A nonsense mutation in cereblon (CRBN) causes autosomal recessive  nonsyndromic mental retardation. Cereblon is a substrate receptor for  the Cullin-RING E3 ligase complex and couples the ubiquitin ligase to  specific ubiquitination targets. The CRBN nonsense mutation (R419X)  results in a protein lacking 24 amino acids at its C terminus. Although  this mutation has been linked to mild mental retardation, the mechanism  by which the mutation affects CRBN function is unknown. Here, we used  biochemical and mass spectrometric approaches to explore the function of  this mutant. We show that the protein retains its ability to assemble  into a Cullin-RING E3 ligase complex and catalyzes the ubiquitination of  CRBN-target proteins. However, we find that this mutant exhibits  markedly increased levels of autoubiquitination and is more readily  degraded by the proteasome than the wild type protein.
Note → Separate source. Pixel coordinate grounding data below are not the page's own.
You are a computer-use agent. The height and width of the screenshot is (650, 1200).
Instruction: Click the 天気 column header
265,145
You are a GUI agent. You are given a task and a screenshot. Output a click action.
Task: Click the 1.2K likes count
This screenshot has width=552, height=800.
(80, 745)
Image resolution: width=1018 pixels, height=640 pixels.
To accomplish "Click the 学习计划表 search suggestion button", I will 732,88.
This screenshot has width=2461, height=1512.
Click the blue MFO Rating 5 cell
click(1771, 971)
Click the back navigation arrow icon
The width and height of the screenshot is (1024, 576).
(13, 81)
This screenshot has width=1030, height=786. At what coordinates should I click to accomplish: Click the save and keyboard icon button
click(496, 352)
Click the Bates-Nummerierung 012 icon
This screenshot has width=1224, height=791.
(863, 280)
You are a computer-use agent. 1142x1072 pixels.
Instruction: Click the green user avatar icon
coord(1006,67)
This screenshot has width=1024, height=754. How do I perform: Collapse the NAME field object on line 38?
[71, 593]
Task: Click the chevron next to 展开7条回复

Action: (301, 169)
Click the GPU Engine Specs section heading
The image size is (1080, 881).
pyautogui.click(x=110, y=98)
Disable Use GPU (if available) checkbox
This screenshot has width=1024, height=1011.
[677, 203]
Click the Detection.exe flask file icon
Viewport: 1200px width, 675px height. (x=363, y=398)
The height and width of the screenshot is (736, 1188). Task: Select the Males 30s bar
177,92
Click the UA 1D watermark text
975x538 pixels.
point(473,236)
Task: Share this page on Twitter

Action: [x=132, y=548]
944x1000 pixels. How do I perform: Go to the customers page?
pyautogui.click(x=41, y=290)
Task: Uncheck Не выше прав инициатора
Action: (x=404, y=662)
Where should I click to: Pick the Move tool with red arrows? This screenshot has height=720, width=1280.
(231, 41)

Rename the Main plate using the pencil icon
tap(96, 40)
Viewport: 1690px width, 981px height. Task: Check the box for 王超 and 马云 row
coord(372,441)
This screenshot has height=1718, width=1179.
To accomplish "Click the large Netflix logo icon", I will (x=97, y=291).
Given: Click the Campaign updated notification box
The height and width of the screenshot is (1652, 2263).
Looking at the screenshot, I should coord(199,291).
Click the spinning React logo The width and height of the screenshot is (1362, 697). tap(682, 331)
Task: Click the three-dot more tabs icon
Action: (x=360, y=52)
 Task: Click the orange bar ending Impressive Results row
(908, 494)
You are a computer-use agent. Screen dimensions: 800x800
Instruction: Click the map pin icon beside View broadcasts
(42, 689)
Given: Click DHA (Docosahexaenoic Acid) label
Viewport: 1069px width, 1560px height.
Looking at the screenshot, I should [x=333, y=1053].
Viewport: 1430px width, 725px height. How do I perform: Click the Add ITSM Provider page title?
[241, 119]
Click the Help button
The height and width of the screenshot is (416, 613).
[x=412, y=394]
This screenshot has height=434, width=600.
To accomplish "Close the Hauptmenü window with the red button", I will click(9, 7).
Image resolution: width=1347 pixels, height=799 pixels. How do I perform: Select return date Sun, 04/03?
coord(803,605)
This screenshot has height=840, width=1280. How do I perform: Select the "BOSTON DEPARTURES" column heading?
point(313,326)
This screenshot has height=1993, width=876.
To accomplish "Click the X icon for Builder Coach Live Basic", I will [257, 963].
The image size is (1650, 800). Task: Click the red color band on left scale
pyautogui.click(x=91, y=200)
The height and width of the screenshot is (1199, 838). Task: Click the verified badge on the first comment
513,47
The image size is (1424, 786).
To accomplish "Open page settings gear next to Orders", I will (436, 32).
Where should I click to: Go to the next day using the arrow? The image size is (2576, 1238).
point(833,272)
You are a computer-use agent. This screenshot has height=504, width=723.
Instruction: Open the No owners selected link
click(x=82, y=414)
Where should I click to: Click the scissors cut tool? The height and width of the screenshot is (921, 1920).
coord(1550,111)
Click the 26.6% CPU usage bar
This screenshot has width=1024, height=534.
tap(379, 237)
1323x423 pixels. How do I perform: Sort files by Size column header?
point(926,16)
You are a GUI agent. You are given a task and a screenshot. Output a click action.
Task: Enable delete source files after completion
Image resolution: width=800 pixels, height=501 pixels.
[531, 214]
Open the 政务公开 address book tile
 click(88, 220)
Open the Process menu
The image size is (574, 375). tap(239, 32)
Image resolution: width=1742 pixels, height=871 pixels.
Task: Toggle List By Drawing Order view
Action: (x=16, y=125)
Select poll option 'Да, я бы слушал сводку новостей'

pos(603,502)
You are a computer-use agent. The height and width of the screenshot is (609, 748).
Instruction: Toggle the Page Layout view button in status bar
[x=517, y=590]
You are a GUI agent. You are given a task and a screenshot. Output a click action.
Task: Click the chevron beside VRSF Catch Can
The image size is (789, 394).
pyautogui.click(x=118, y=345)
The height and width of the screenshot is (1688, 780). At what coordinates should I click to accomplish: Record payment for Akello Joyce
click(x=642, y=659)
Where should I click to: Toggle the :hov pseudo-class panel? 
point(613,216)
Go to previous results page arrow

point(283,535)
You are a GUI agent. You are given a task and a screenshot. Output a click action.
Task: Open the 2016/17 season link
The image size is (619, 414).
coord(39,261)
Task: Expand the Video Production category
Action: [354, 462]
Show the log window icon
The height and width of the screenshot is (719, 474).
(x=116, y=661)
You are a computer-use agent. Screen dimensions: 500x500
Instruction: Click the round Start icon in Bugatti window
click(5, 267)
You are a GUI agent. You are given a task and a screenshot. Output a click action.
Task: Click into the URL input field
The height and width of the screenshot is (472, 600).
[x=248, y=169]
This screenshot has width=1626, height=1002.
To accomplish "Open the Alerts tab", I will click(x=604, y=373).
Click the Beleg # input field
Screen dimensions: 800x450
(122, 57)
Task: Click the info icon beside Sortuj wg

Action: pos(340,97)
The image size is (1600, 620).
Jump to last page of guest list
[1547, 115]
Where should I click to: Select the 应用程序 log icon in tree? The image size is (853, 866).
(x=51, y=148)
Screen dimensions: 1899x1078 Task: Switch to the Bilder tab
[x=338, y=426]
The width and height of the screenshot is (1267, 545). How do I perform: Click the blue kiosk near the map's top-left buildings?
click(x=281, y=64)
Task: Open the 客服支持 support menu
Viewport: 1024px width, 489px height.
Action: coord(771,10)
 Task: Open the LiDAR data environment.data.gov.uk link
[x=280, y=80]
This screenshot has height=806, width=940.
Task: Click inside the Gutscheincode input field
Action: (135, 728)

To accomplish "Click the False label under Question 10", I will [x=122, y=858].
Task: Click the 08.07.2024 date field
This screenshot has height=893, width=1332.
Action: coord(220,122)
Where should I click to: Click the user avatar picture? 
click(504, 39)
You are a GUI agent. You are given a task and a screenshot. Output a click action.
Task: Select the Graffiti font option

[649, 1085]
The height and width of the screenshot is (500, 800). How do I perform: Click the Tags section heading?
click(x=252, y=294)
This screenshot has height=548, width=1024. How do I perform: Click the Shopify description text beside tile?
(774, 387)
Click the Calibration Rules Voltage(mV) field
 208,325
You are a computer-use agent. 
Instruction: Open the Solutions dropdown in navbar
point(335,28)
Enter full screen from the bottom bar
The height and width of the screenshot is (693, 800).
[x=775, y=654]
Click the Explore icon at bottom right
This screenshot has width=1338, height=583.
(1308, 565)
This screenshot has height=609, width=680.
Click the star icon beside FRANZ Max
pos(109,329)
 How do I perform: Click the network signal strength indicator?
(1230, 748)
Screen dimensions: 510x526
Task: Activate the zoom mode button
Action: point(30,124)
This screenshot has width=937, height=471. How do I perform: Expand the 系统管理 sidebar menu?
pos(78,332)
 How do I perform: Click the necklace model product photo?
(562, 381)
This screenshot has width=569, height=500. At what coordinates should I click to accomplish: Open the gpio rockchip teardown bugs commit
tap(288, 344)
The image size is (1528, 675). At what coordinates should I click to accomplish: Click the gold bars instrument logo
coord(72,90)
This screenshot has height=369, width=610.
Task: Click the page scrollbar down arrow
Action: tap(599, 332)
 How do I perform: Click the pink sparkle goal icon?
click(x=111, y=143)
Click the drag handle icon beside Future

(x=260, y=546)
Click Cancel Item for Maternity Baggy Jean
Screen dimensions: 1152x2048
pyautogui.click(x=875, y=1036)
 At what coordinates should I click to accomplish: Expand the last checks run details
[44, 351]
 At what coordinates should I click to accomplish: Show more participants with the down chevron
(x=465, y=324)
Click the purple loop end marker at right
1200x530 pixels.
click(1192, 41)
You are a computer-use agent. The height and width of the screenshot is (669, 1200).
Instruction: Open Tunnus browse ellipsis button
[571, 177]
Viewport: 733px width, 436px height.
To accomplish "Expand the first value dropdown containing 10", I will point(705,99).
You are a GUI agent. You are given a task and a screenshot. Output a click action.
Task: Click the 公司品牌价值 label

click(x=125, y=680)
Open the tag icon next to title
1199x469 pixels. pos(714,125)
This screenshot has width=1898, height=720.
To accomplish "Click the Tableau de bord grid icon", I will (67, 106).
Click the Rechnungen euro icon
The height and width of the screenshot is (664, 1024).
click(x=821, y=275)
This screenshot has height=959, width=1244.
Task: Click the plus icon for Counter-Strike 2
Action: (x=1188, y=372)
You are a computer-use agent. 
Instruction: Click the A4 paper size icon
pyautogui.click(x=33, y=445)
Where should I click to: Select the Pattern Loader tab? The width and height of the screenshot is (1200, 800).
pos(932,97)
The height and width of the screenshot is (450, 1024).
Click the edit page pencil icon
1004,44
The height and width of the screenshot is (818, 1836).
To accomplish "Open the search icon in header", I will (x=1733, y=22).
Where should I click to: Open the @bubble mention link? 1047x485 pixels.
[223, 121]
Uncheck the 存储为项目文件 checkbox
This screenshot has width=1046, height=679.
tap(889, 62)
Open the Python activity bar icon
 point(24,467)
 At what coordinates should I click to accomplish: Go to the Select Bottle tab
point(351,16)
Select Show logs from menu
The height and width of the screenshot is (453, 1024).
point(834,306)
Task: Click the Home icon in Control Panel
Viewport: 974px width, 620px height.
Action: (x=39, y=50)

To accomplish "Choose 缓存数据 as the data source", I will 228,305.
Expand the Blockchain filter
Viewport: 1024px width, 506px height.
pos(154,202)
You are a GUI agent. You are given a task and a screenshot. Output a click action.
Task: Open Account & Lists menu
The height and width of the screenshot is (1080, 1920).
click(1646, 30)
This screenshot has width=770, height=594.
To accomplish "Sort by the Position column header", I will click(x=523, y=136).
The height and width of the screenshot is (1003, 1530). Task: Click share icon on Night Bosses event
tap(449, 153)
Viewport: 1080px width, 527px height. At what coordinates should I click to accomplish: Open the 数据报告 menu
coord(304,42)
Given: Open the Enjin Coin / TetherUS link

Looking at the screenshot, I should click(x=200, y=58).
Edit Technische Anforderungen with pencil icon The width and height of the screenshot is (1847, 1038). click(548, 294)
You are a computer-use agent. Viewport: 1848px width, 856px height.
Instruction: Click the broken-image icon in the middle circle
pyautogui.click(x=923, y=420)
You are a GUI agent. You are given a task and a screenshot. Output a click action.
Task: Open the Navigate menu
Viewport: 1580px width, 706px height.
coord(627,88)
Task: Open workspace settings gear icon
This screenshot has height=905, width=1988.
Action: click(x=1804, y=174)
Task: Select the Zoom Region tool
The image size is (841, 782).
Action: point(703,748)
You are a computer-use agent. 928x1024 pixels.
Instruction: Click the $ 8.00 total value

We also show that  the level of the mutant protein can be restored by a treatment of cells  with a clinically utilized proteasome inhibitor, suggesting that this  agent may be useful for the treatment of mental retardation associated  with the CRBN R419X mutation. These data demonstrate that enhanced  autoubiquitination and degradation account for the defect in CRBN  activity that leads to mental retardation.